Little relevant new information was unveiled in ousted Grammy CEO Deborah Dugan’s appearances on ABC’s “Good Morning America” and “CBS This Morning” on Thursday. The executive, who was placed on administrative leave last Thursday after the organization made a strongly worded but vague claim of “misconduct” against her former assistant (who was also the assistant of her predecessor, Neil Portnow), appeared on the show to discuss her claims of corruption in the Grammy voting process and sexual harassment against the Academy.

Appearing live first on ABC and accompanied by her attorney Doug Wigdor, Dugan was clearly nervous and was interrupted frequently by show host George Stephanopoulos.

She began by saying that “There are definitely amazing, amazing people that work there in the recording academy and also on the Board,” before outlining her allegation of sexual harassment against the Academy general counsel Joel Katz, which she claims took place at a dinner last May after she was confirmed as the organization’s new president and CEO.

“At the very onset, under the guise of a work dinner I was propositioned by the general counsel, an entertainment lawyer of enormous power in the industry.”

Stephanopoulos interrupts to note that Katz “categorically denies those allegations and says you got the dinner completely wrong,” but she continues with her account, concluding, “I felt like I was being tested on how much would I acquiesce, and I realized that was a power setting move just on the onset as I was coming into the committee.”

Stephanopoulos notes that Dugan wrote in her memo to the Academy’s HR department, leveling multiple accusations, that “’I’m writing this not for you to take any action at this time.’ Why didn’t you want them to take action?”

“I actually wanted to make change from within,” she responded. “I believe in what the Recording Academy should stand for — for artists — and I was trying at each step to take a deep breath and say, ‘Okay, I can make a difference. I can fix this. I can work with this team.’”

Stephanopoulos then moves to her claims of corruption in the Grammy voting process, particularly the nominations, which are decided by secret committees of industry experts and executives. “When we’re watching the Grammys this Sunday, should we be thinking, ‘The fix is in, this is rigged?’”

“I’m saying that the system should be transparent,” she says, “and that there are incidents of conflict of interest that taints the results. I couldn’t say more positive things about all of the nominations and everybody that performs.

“Oh, my god, I hate that I’m in this situation, because I’d much rather be here talking about the artists and the music,” she continues, “but I have to say there are conflicts of interest that go on.”

Stephanopoulos then asks the pair to identify the artist who they claim in the complaint is represented by a Board member, who’d ranked 18th out of 2 th on the shortlist for the 2019 Best Song category but received a nomination, while Ed Sheeran and Ariana Grande were denied.

They declined. “For the artist’s privacy and for the integrity of all those artists that are going to perform and get nominations this year, I don’t want to say,” Dugan responds. “But it’s not even just that one room.

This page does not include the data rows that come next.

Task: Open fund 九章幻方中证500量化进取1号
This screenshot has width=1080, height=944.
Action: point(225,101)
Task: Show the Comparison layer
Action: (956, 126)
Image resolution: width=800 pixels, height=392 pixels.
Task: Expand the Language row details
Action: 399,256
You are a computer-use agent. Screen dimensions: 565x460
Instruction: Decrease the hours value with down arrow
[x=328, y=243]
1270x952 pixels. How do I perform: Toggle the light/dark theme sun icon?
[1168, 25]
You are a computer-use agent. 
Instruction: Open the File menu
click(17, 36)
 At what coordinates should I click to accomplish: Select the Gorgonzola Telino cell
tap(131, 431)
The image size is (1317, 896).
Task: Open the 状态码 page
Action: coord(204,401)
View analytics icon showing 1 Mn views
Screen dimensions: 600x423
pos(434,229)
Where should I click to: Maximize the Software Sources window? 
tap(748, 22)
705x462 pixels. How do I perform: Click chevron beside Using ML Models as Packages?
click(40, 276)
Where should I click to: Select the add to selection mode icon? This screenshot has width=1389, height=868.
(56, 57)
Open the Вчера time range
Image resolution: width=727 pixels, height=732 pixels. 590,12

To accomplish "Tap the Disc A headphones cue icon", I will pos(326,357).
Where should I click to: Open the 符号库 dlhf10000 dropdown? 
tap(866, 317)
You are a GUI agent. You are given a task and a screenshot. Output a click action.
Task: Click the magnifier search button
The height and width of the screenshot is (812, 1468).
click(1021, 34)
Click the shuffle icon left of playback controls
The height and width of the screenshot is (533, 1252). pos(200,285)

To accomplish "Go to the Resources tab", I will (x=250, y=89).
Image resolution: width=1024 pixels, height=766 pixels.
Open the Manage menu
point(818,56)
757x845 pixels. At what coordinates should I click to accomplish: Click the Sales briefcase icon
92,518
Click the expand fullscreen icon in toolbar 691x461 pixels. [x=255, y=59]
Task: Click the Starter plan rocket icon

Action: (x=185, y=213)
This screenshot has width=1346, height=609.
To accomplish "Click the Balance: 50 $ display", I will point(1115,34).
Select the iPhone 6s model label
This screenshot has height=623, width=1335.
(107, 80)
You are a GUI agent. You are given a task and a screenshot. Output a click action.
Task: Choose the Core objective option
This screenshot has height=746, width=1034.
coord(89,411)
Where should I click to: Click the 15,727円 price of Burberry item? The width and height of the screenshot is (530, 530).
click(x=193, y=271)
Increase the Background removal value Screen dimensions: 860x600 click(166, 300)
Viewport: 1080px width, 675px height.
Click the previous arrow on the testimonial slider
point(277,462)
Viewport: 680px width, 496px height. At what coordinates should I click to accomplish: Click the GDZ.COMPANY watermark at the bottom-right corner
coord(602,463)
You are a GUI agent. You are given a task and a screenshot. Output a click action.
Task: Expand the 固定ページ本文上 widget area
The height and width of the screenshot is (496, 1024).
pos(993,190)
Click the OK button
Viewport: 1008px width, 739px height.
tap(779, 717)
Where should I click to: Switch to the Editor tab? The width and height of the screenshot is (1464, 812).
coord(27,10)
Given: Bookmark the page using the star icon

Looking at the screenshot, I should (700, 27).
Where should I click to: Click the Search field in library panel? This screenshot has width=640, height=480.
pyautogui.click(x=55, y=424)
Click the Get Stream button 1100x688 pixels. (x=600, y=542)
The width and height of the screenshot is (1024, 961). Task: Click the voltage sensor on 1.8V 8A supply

I have evidence that in another room, of course, there were complaints made in the jazz category.”

Stephanopoulos interrupts to ask whether she has proof; Dugan speaks of “a claim that I filed.”

“This is pretty serious,” he says.

“Yes. It’s very serious and I wouldn’t be here if I didn’t think I could make a difference.”

The brief interview concludes when Stephanopoulos says, “You love the artists and the Grammys. Are you going to watch on Sunday?”

“I am, she replied. “You know, I am. I worked very hard on the show. And I love the artists that are going to be performing and those that are nominated.”

“We can all watch in good conscience as well?”

“Yes, I think so.”

And with that, the interview concludes.

She is stronger in the CBS interview — she thanks the longtime Grammy home network for allowing her to appear — which covers similar ground. Of the nominating process, she says, “In that room not only are there trustees that have conflicts of interest on particular artists that are nominated, but more importantly there are even artists that are nominated that are in the room. So for me that’s just such a blatant conflict of interest.”

She notes that the system could be “fair and transparent” and there are “so many good people on the board, they deserve better.”

Asked whether she would return to her role if she is cleared, she said, “I wouldn’t go back unless they were willing to change.”

Dugan’s complaint mentions allegations that her predecessor, Neil Portnow, raped a female artist (and Academy executives were aware), a claim he has since denied; that Joel Katz, a prominent attorney who has been part of the Academy’s inner circle for decades, attempted to “woo” and kiss her after a private dinner, a claim he has since denied; “egregious conflicts of interest, improper self-dealing by Board members and voting irregularities with respect to nominations for Grammy Awards”; and that her emails were being monitored and shared with Academy executives by her assistant, Claudine Little, who was previously Portnow’s assistant; and exorbitant or unnecessary legal bills to outside attorneys, conflicts of interest and more (the company’s tax records show that it paid nearly $15 million to two outside law firms over five years).

The Grammy Awards air live on CBS Sunday evening at 8 p.m. ET/5 p.m. PT.